This article was taken from our archives. It first appeared in the December 1999 issue of The Bermudian. It appears here exactly as it did originally. 

In April 1960, a Parliamentary committee, considering whether changes should be made to the franchise law, issued its somber report. It concluded that no changes should be made “at this time”. In 1960, voting privileges were extended only to landowners who possessed property valued at £60. This was some 15 years after the end of World War II, in which Bermudian soldiers died to help reassert democracy in Europe.

Against the backdrop, a young university student returned to the Island and decided to do something about the absence of democracy. Roosevelt Brown would, in September 1960, form the Committee for Universal Adult Suffrage with one simple premise in mind: no one could logically argue against creating a democracy in 1960.


Roosevelt Brown


Brown and his committee decided to organise a series of island-wide debates on the issue, putting on the podium both the proponents and opponents of the property vote. Over a four-month period, key community and political leaders would take to the public stage to articulate their views. As the weeks went by the newspapers provided extensive coverage; the meetings grew larger and larger, and public pressure began to mount for a change in the law.

Those against democracy were facing an increasingly hostile audience, and there was a clear position emanating from the community that democracy was the demand of the people. Almost entirely because of Brown and the work of the C.U.A.S., Parliament was persuaded to rethink its April 1960 position. Less than a year later, Parliament reversed its position and stated it accepted the principle of universal suffrage. The C.U.A.S., then, had been able to achieve what years of parliamentary discussion had failed to accomplish.

The old oligarchy was not about to hand over the vote to the people without putting in some safeguards and therefore worked hard behind the scenes to protect their interests. Between 1961, when the principle of domestic participation was accepted, and 1963, when the Bill was finally approved, two significant changes were made. First, the voting age was increased from 21 to 25, presumably to prevent the youth from voting for a radical candidate. Secondly, an extra vote was given to property owners, – the infamous ‘plus’ vote. By 1963, Bermuda was living the interesting Orwellian principle: all men are created equal, but some are more equal than others. So all adults had the vote (save those under 25) but there was no equality in voting rights.

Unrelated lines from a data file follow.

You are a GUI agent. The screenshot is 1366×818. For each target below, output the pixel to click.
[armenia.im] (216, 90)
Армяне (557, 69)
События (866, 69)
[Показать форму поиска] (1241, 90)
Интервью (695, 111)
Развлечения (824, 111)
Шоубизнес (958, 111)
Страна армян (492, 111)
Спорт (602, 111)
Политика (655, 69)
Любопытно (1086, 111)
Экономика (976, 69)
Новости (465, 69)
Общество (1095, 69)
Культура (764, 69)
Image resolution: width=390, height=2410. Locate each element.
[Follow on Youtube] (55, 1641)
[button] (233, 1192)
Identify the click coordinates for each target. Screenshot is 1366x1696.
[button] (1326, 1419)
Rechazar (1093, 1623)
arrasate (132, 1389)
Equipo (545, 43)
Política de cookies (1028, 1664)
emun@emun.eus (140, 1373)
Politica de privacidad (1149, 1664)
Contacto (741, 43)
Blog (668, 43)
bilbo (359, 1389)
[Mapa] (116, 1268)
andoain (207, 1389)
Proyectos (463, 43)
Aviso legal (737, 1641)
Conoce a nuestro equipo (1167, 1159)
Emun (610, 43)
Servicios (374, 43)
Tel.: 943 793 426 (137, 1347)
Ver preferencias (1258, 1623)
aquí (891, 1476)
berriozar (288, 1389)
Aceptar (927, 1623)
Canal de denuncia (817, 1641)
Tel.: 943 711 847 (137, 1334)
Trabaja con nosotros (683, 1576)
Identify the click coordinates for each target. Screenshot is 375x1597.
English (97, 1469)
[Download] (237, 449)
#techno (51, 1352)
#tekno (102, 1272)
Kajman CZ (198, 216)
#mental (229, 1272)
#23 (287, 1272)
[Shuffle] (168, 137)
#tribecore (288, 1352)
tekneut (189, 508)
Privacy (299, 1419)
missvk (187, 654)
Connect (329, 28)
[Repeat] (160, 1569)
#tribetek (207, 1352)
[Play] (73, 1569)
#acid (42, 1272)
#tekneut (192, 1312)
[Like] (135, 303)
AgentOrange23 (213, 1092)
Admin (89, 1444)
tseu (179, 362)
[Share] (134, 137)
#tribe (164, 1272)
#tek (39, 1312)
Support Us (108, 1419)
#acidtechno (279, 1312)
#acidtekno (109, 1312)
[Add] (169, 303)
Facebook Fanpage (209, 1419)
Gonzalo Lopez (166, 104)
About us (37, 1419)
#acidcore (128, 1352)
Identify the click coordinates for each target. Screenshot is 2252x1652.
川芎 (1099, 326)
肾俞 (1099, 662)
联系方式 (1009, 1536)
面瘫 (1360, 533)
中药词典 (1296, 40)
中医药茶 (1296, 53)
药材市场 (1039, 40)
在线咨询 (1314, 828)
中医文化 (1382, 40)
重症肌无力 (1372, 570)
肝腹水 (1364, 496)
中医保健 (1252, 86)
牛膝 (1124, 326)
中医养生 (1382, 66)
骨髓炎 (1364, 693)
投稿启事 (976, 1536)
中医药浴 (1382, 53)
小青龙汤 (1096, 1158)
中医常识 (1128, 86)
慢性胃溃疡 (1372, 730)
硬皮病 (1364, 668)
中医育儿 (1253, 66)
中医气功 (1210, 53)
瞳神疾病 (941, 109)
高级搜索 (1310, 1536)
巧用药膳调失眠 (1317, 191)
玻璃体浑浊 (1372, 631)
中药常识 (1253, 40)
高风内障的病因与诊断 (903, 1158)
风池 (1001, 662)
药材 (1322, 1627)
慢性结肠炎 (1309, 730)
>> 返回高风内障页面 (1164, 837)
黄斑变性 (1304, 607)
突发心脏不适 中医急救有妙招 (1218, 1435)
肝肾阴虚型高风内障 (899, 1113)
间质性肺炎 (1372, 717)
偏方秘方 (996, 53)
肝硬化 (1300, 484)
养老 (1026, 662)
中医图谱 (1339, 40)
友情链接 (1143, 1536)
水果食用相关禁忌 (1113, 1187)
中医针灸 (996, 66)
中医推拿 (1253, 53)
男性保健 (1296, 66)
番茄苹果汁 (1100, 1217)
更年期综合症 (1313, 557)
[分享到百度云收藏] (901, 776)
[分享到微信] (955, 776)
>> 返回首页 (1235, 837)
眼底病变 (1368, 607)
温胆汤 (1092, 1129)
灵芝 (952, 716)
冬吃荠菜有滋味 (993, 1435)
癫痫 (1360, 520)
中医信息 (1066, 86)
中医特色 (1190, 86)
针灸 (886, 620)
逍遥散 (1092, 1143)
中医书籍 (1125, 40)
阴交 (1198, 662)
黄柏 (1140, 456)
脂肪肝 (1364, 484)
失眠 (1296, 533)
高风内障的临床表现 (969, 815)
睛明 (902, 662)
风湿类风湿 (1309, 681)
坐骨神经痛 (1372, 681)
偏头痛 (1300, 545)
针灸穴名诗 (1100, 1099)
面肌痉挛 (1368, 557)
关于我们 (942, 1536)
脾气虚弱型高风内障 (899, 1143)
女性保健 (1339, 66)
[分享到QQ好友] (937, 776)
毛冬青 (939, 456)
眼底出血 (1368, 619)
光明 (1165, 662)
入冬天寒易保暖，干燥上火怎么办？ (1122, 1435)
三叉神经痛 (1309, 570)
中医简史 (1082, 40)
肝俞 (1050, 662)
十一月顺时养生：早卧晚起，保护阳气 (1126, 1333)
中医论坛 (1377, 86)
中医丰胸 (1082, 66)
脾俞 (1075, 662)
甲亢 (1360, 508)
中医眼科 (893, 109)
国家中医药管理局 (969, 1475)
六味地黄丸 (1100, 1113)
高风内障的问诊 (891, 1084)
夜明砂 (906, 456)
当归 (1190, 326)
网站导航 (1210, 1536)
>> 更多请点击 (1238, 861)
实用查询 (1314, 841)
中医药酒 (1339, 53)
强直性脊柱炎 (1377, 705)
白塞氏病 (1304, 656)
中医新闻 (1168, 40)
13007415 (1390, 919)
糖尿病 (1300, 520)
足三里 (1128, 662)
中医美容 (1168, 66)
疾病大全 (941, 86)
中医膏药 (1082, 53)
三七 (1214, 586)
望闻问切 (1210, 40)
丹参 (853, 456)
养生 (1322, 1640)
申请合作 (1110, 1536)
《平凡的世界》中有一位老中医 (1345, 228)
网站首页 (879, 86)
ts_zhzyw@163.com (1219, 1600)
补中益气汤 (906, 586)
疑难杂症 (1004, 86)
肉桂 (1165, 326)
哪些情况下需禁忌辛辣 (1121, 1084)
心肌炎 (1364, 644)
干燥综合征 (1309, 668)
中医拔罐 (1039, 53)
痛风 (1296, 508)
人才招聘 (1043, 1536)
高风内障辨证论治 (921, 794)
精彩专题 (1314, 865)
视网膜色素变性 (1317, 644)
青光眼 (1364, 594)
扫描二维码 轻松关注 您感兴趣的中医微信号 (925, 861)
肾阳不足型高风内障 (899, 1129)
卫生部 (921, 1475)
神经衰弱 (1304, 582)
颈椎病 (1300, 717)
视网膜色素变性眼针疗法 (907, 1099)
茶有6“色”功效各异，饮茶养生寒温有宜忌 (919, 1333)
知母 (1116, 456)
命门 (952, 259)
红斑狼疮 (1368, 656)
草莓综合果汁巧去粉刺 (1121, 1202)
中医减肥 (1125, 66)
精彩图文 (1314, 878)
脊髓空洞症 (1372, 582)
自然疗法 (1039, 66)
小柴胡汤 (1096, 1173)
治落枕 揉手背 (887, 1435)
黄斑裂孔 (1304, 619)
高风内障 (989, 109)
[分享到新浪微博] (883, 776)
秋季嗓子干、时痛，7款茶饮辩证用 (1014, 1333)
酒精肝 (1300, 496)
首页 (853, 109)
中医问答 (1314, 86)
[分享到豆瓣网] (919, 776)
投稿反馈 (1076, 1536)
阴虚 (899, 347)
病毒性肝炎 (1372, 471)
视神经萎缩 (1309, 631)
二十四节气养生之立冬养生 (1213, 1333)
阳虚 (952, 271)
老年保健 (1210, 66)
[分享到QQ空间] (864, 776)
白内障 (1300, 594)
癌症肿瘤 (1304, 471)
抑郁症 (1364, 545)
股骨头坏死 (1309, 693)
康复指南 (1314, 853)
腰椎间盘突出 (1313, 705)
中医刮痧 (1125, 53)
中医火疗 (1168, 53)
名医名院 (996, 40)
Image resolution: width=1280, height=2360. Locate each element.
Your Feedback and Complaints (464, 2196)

Bermuda’s first and lasting political party was formed in 1963 in time to contest the elections. The Progressive Labour Party (P.L.P) ran nine candidates and won six seats in the 36-seat Parliament. All other candidates campaigned against political parties during this campaign. A year later, though, 24 of these 30 members would join a new political party – the United Bermuda Party (U.B.P), led by the powerful Henry Tucker, and this party would become the first de facto government.


Henry Tucker


In 1965, the voting age was reduced to 21, and the property vote withdrawn. Three years later, Bermuda enjoyed its first democratic election. Tucker, later Sir Henry, led the U.B.P. to victory, winning 30 seats of the now 40 seats in Parliament. The U.B.P. would remain in power until November 1999, when the P.L.P. became the ruling party for the first time.